Garden Checklist for March 2011
Russellia equisetifolia is a heat-loving perennial favored by hummingbirds
- Often, tomato and pepper plants started outdoors from seed will grow so quickly they will catch up with commercial plants in size within a few weeks. For many gardeners, this is the only way to obtain rare or heirloom varieties. But because this has been a winter with erratic weather patterns, it's best to keep an eye on young tomato transplants so that they may be covered if the threat of a late frost occurs.
- Don't be in a hurry to set out young pepper plants. Wait until the temperatures seem to be settled.
- Pruning of evergreens and summer flowering trees and shrubs should be completed in early March. Prune spring flowering trees and shrubs as soon as they finish blooming.

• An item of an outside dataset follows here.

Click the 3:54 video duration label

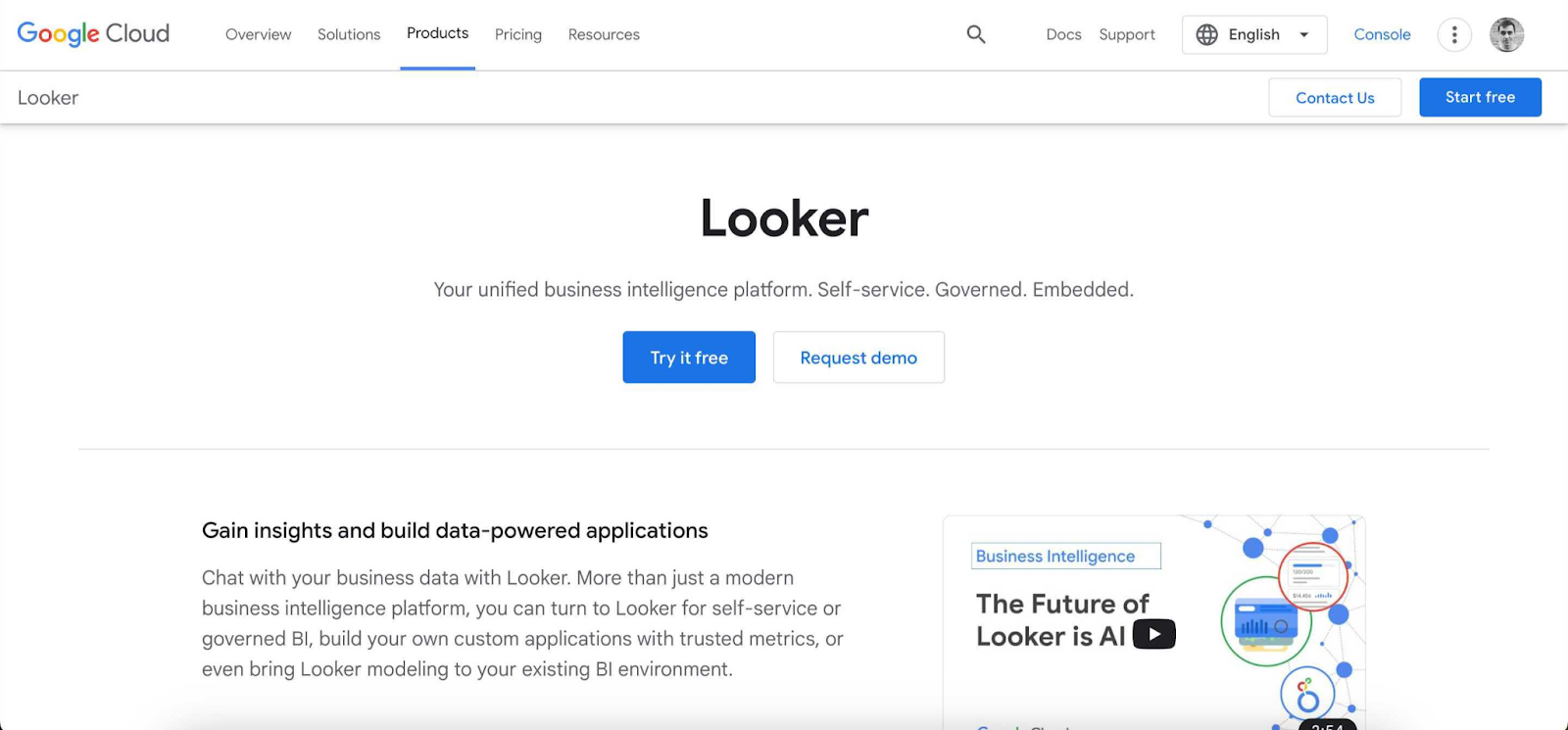click(x=1329, y=726)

- Start hanging baskets of petunias, ferns and others for another dimension in landscape color. One attractive begonia plant can yield a number of others through careful rooting of stem cuttings.
- Plant dahlia tubers in fertile, well-drained soil.
- In North Texas there is still time to plant seeds of your favorite annuals in flats to be transplanted out-of-doors when danger of frost is past.
- Select and order caladium tubers as well as coleus plants for late April and early May planting. Do not plant caladiums until soil temperature reaches 70°F.
- As camellia and azalea plants finish blooming, fertilize them with three pounds of azalea-camellia fertilizer per 100 square feet of bed area. Check mulch on azalea and camellia beds and add where needed.
- Fertilize roses every 4 to 6 weeks from now until September.
- Beware of close-out sales on bare-root trees and shrubs. The chance of survival is rather low on bare-root plants this late in the season. Your best bet at this time of year is to depend on container-grown or balled-and-burlapped plants for landscape use.